While the eye cancers he treats are rare—there are several hundred children per year in the U.S. who are affected by this kind of tumor—he saw a parallel need to improve the treatment options for liver cancer, which is far more pervasive: It is the third-leading cause of cancer deaths globally, with an estimated half a million new cases each year.

In 2013 his staff reached out to Nitash Balsara, a senior scientist at Berkeley Lab and a chemical engineering professor at UC Berkeley and lead-PI of the Soft Matter Electron Microscopy program in Berkeley Lab's Materials Sciences Division, to pursue the idea, and Chen began to work on materials based on Hetts' concept. The research team received a patent for a ChemoFilter system in April.

The patented device features a nickel-titanium metal frame in a collapsible flower-petal array, attached to a thin polymer membrane that can be expanded out from a catheter to absorb a drug. In a preclinical study, a ChemoFilter device was inserted into a pig and was found to reduce the peak concentration of the chemotherapy drug doxorubicin by about 85%. The device will hopefully find use in human cancer treatment within a couple of years, Hetts said.

Chen and other researchers are also working on next-generation ChemoFilter devices that use a different mix of materials and different methods to remove drugs from the body, though those will likely take longer to receive federal approval for use.

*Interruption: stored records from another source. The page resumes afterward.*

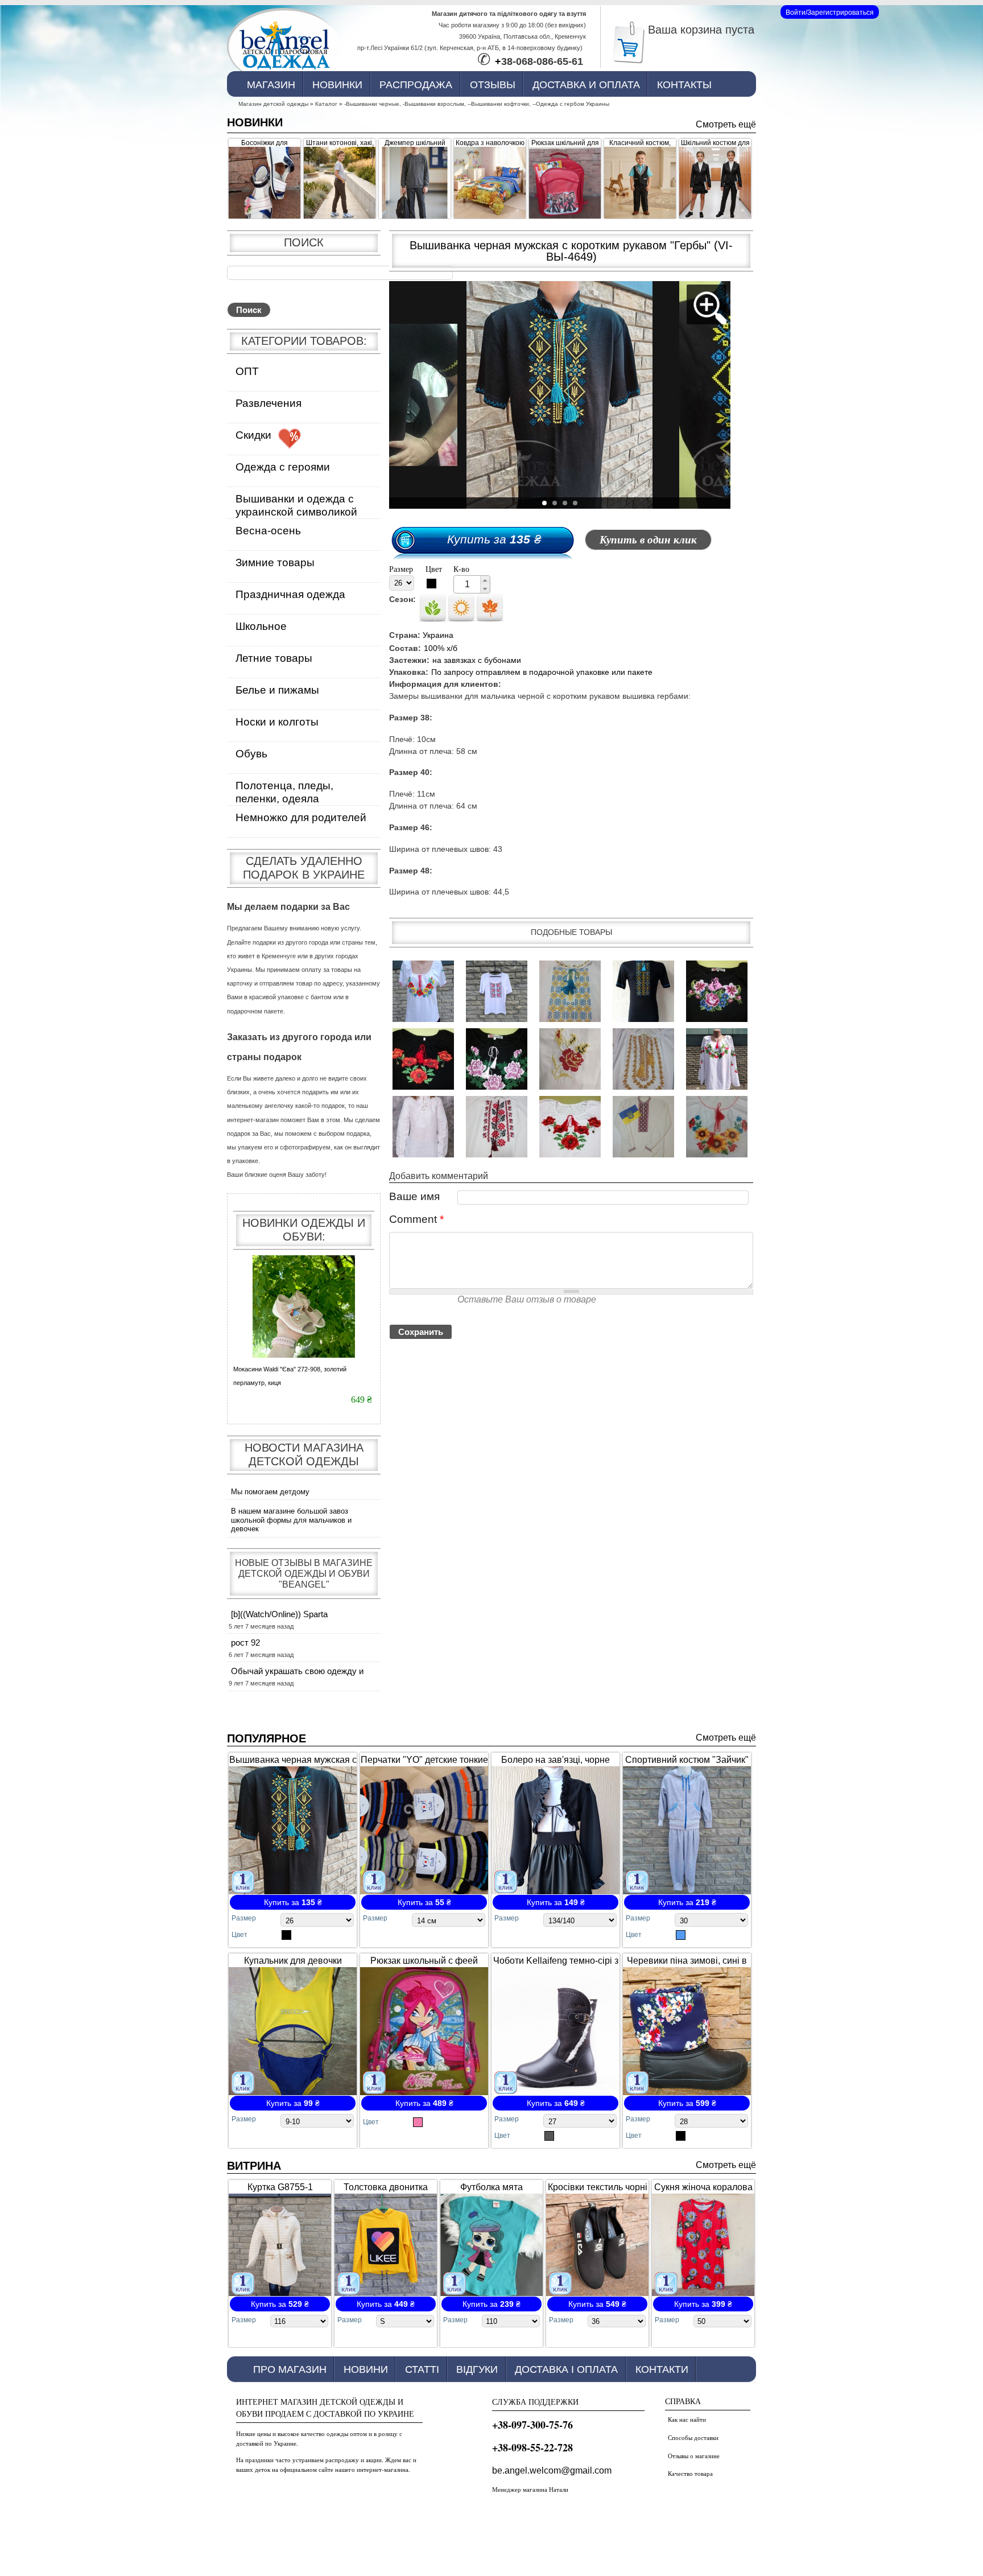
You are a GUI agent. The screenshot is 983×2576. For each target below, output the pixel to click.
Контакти (661, 2369)
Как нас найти (687, 2419)
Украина (438, 635)
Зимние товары (275, 562)
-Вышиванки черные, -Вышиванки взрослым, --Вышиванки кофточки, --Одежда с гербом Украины (476, 104)
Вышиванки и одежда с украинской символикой (296, 505)
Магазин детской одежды (273, 104)
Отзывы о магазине (694, 2455)
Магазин (271, 84)
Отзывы (492, 84)
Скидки (253, 435)
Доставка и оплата (586, 84)
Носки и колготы (277, 722)
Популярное (266, 1738)
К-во (461, 569)
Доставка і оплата (566, 2369)
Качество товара (690, 2473)
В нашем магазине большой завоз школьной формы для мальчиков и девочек (291, 1520)
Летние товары (274, 658)
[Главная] (284, 47)
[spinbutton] (467, 584)
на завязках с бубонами (476, 660)
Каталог (326, 104)
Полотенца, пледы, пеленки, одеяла (284, 792)
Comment (416, 1219)
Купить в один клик (648, 540)
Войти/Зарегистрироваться (830, 13)
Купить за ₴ (494, 539)
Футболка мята (491, 2187)
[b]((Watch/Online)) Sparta (279, 1614)
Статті (422, 2369)
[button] (485, 580)
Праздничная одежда (290, 594)
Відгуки (477, 2369)
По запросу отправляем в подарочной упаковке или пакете (541, 672)
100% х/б (440, 648)
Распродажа (415, 84)
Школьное (261, 626)
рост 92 (245, 1642)
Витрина (254, 2165)
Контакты (684, 84)
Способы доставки (693, 2437)
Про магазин (290, 2369)
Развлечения (268, 403)
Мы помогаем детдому (270, 1491)
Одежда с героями (283, 467)
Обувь (251, 754)
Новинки (337, 84)
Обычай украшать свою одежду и (297, 1671)
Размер (401, 569)
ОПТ (247, 371)
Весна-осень (268, 531)
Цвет (434, 569)
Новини (366, 2369)
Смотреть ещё (726, 124)
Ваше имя (414, 1196)
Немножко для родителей (301, 817)
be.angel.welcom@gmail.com (552, 2470)
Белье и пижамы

The membranes could also be designed to capture antibiotics to treat potentially deadly infections from anthrax and other bacteria, and there are many applications in veterinary medicine, too, he said.

Chen uses facilities at Berkeley Lab's Molecular Foundry to develop specialised polymers for ChemoFilter devices. She also uses the Foundry's National Center for Electron Microscopy and conducts X-ray experiments at the lab's Advanced Light Source and SLAC National Accelerator Laboratory's Stanford Synchrotron Radiation Lightsource to study the nanostructure of the polymer materials she develops, and to better understand the drug-capture mechanism at microscopic scales and inform new designs.

"We are actively searching for new materials and mechanisms" for the polymer membranes, she added. Researchers are exploring the use of 3D-printed materials, for example, that can be coated with charged particles to attract and bind drug molecules.